The Ha Long Bay cruise was a roundtrip excursion out of Hanoi, with a total cost of $260. Since it was an overnight adventure our spending for the cruise was $130 PPPD. The costs included our cabin on the boat as well as transportation from the city to the boat and back to the city again. Meals, kayaking, and other adventures were also included in that price.
If we look at Hanoi costs on their own without including any costs for the cruise, our spending was $444.48, or $31.75 PPPD for 7 nights in the city. Costs were very low because we cooked for ourselves most of the time, and we spent one night in a hotel that was paid for with points instead of dollars. The main reason things were so affordable though is that this is a low cost of living area. No matter how we look at it, our Hanoi trip was lots of fun and very affordable.
Where We Spent Our Time
Money Crush Score: Relatively low cost and well within our budget
We did not have any trouble with our spending in Hanoi, even with our fabulous excursion to Ha Long Bay. Because of our cruise and the fact that a friend joined us in town for 2 nights we had a good balance between grocery shopping and cooking at home much of the time, along with a fair amount of eating out in restaurants. We also paid for some admissions in addition to our cruise. But prices are so low in Hanoi that our spending overall was very low.
Travel Score: Hanoi is a good stopover location for exploring Northern Vietnam, and Ha Long Bay is AMAZING!
Hanoi was a little harder for us to navigate compared to HCMC, and we were definitely more focused on our Ha Long Bay cruise than we were on actually being in Hanoi. We had a good visit but we didn’t feel especially connected to this city while we were there. And when we think about returning we imagine Hanoi as a stopover again, so that next time we could use Hanoi as a jumping off point to see some smaller Vietnamese towns in the north. We enjoyed this city but we aren’t trying to fall in love with every single place we visit. Hanoi was fine and we were comfortable there, but we aren’t anxious to return for a long stay in the city.

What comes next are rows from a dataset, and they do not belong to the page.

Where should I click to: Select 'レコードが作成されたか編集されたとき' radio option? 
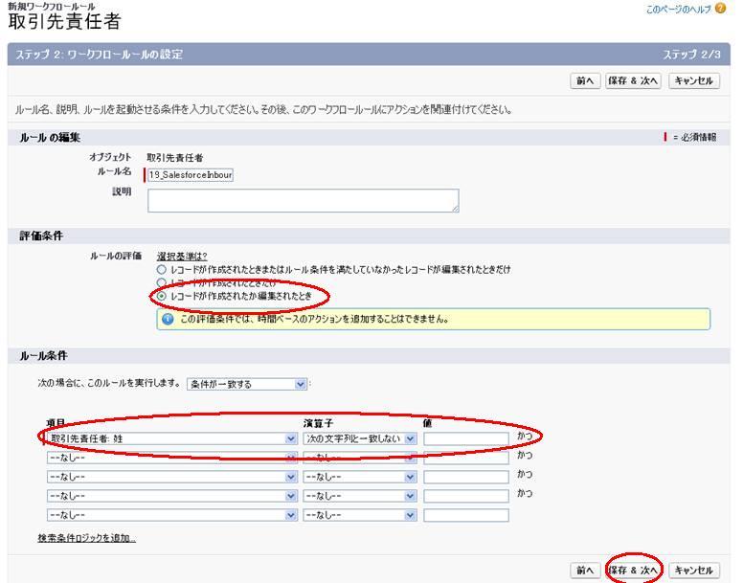coord(161,297)
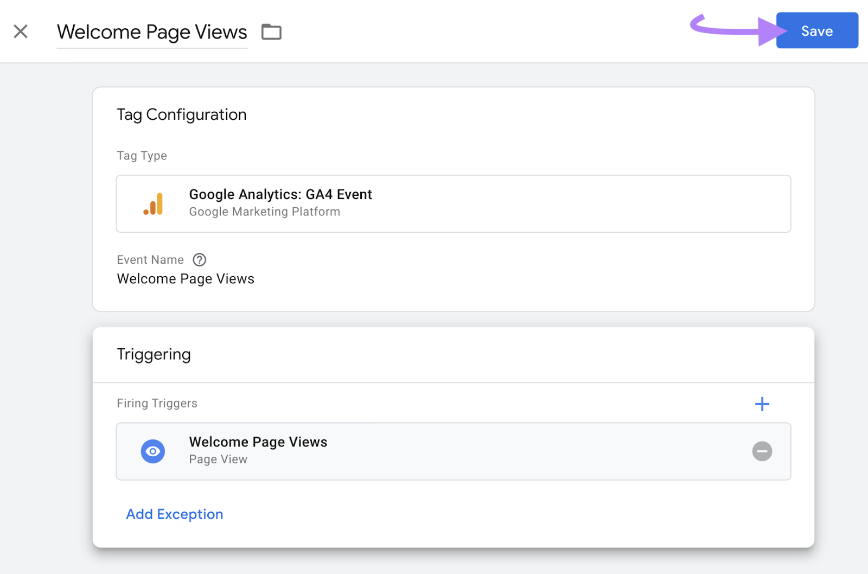The width and height of the screenshot is (868, 574).
Task: Remove the Welcome Page Views trigger
Action: click(x=762, y=451)

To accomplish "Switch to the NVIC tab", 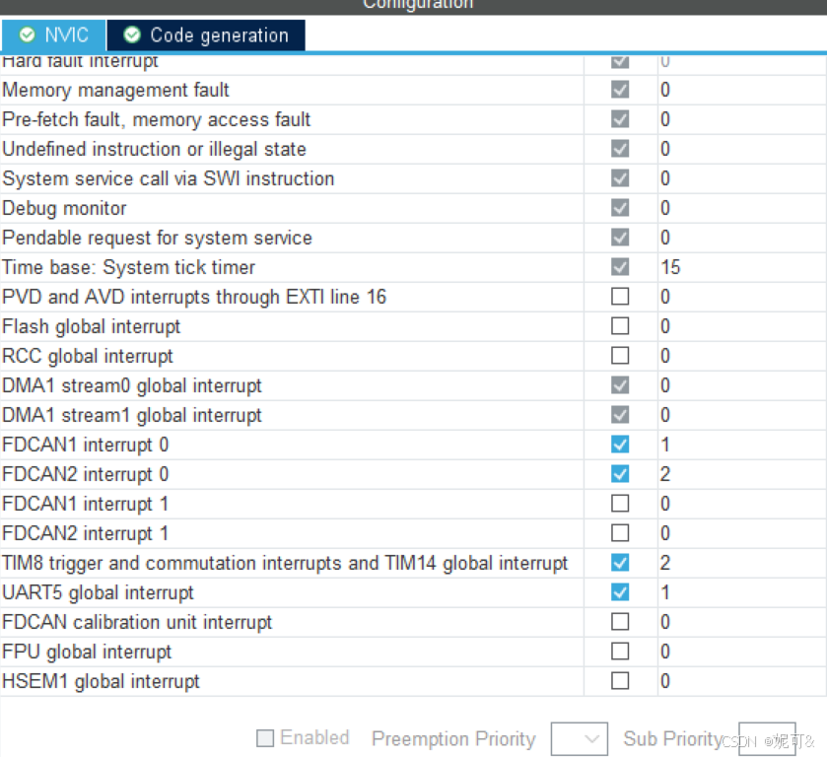I will tap(54, 35).
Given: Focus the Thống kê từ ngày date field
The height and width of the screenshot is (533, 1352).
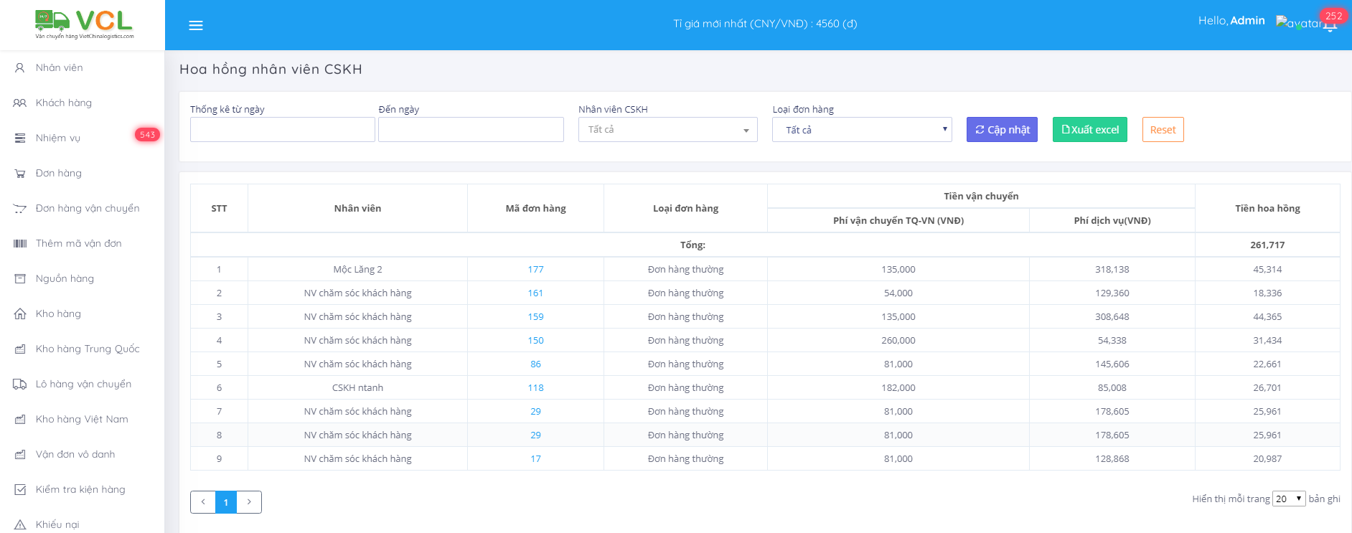Looking at the screenshot, I should (x=282, y=130).
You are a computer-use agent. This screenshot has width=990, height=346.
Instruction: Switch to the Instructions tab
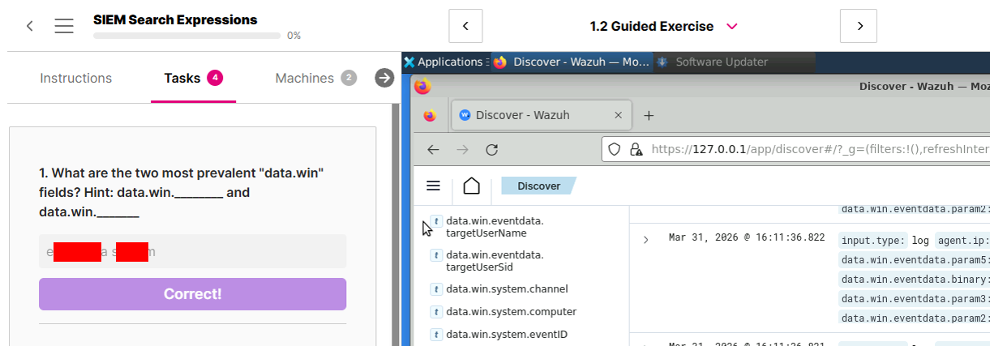(x=76, y=79)
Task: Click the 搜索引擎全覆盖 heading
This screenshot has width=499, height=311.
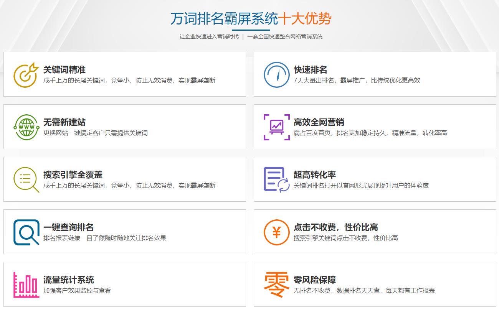Action: tap(73, 175)
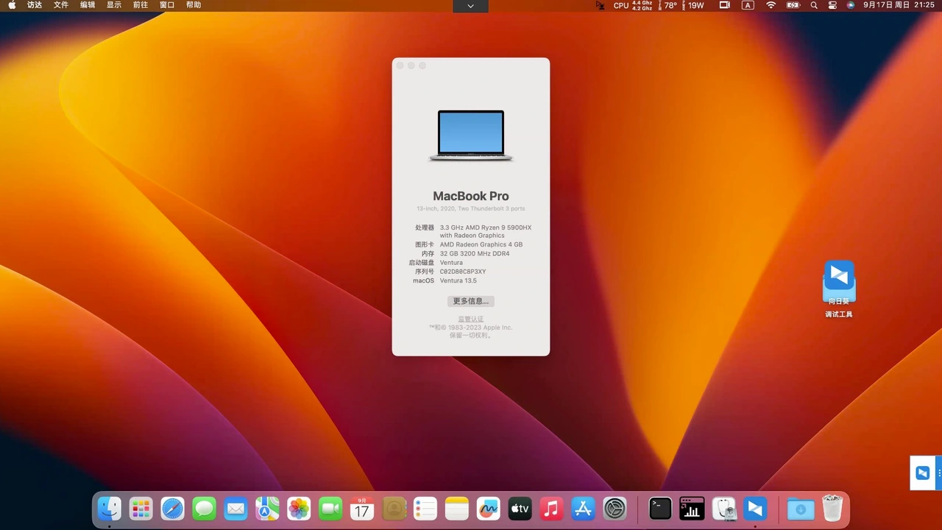
Task: Open the 监管认证 link
Action: [470, 319]
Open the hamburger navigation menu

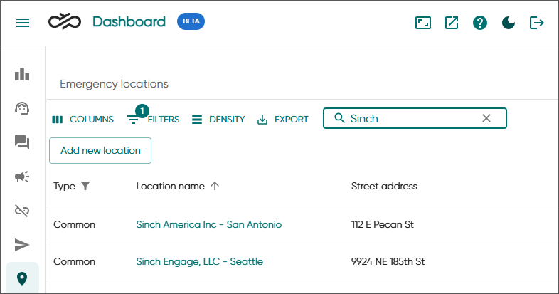[x=23, y=23]
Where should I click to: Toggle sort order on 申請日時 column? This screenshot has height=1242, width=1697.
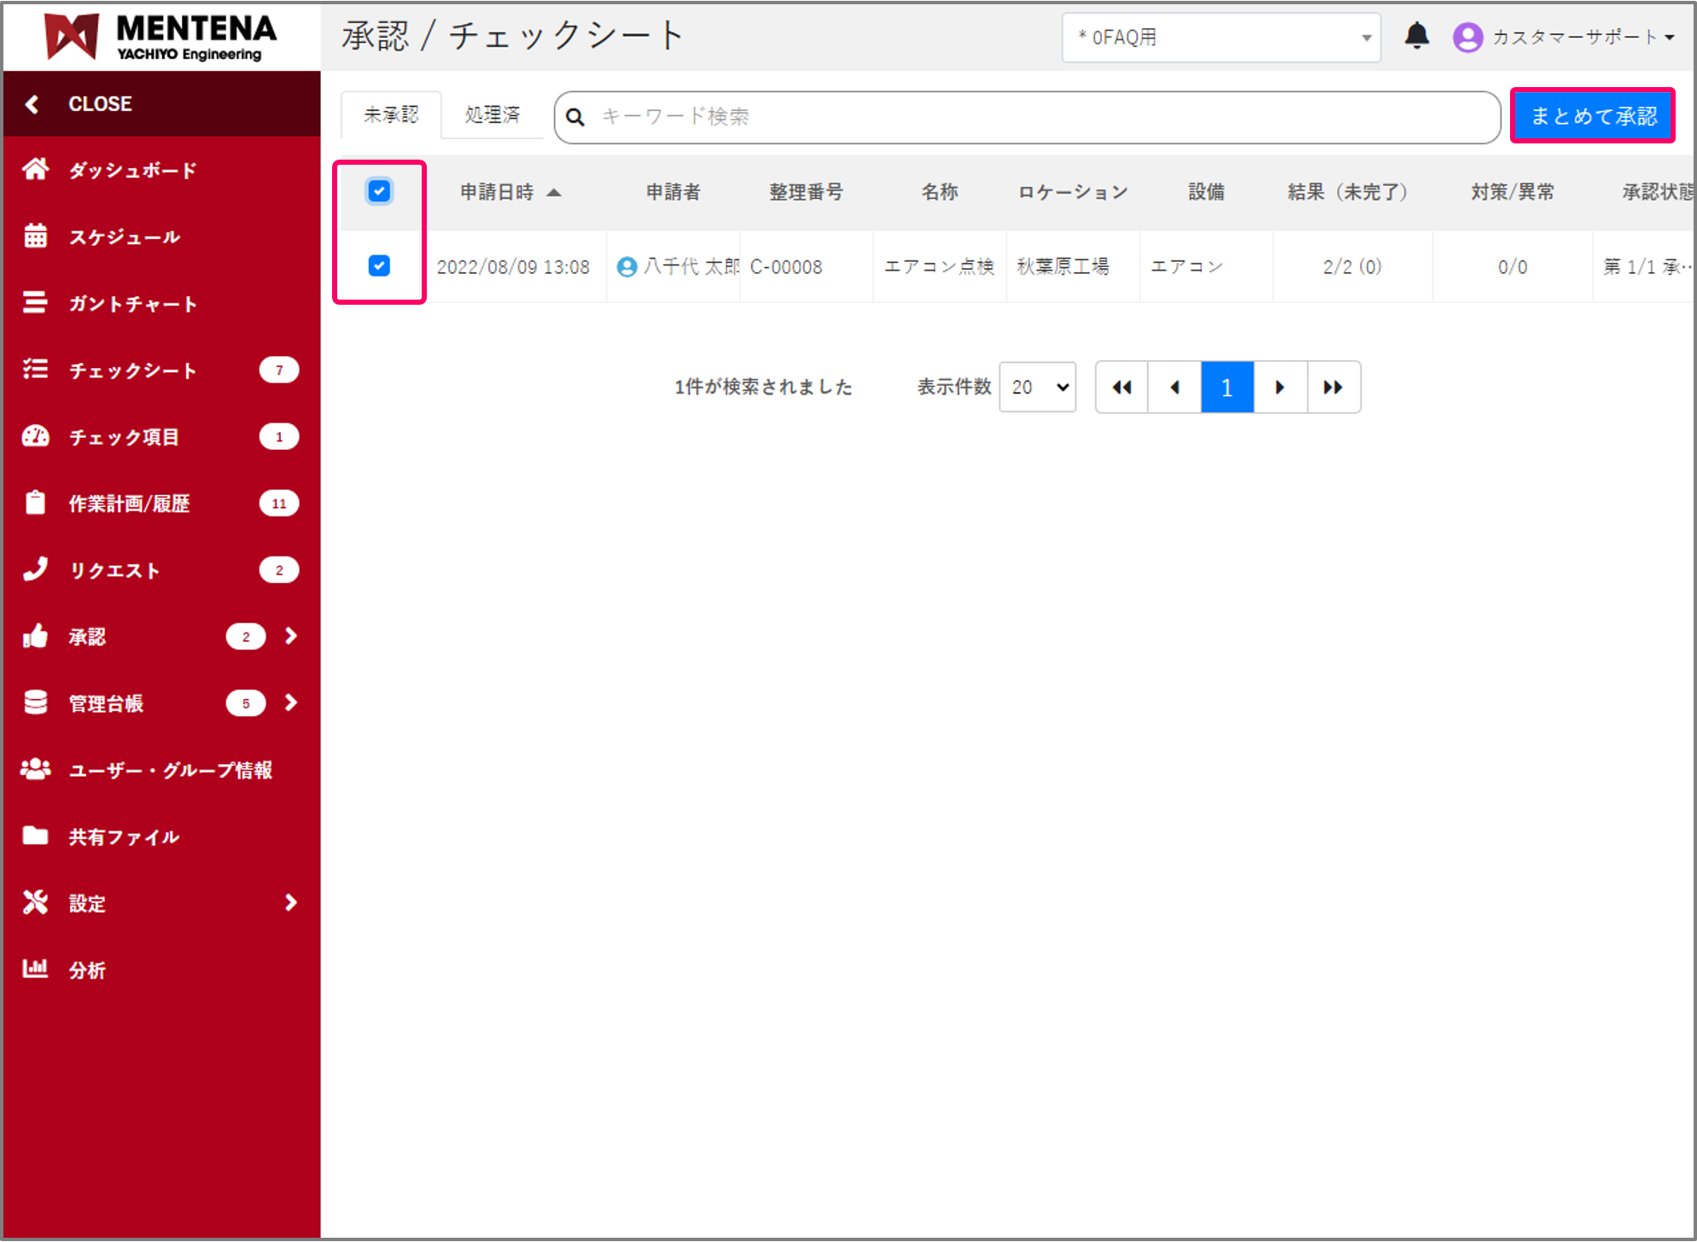[x=510, y=192]
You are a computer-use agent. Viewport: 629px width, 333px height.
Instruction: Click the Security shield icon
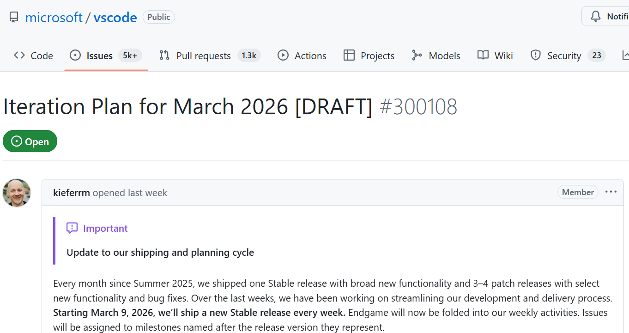click(x=536, y=56)
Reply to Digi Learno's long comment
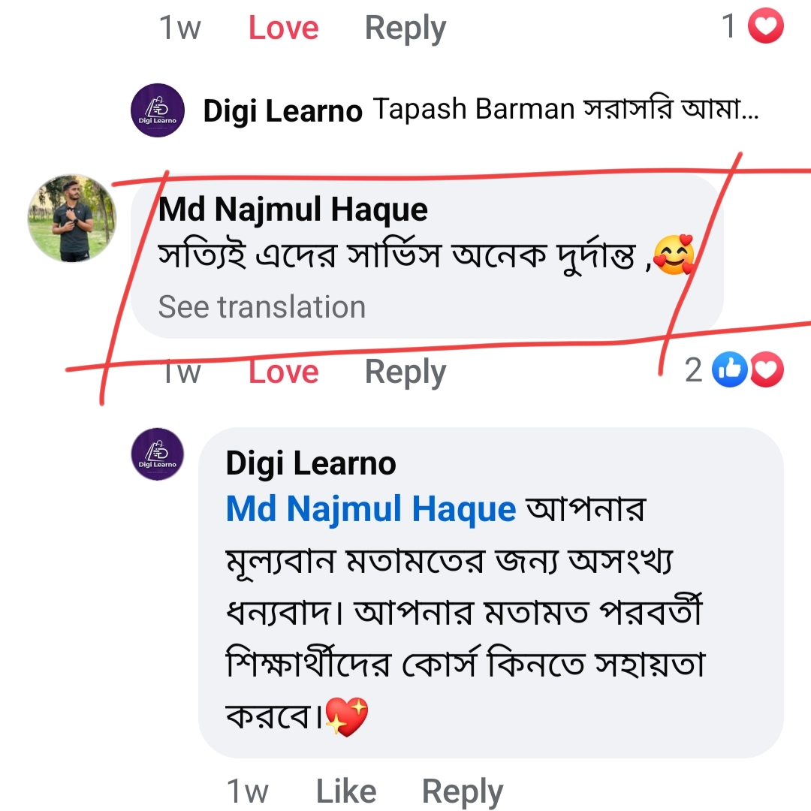 463,792
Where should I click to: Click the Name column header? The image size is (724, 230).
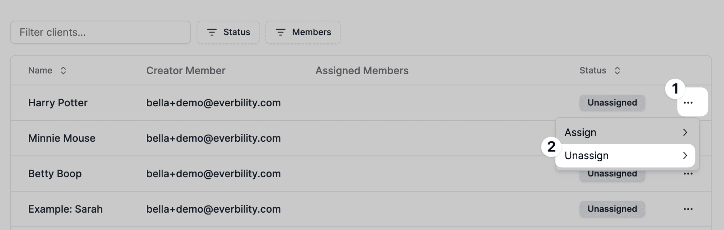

LGBT+ Score: Great for tourists, lots of room to improve for locals
Hanoi has bars, restaurants, and hotels that cater to LGBT+ travelers, though we didn’t check any of them out personally. What we noticed is that we just generally felt comfortable and safe ourselves in Hanoi. We found Hanoi and Vietnam as a country to be very open to gay travelers, and we appreciate that. We also appreciate that Vietnam has never had anti-gay laws. We never noticed any rude or awkward behavior from anyone during our stay. Everyone we interacted with was very friendly and welcoming. We also know that LGBT+ tourists receive more acceptance in Vietnam than Vietnamese citizens do because of some more conservative family traditions that have not quite evolved enough yet. There’s a lot of room for improvement in terms of rights and protections for LGBT+ people in Vietnam, but things are improving and we are grateful for that.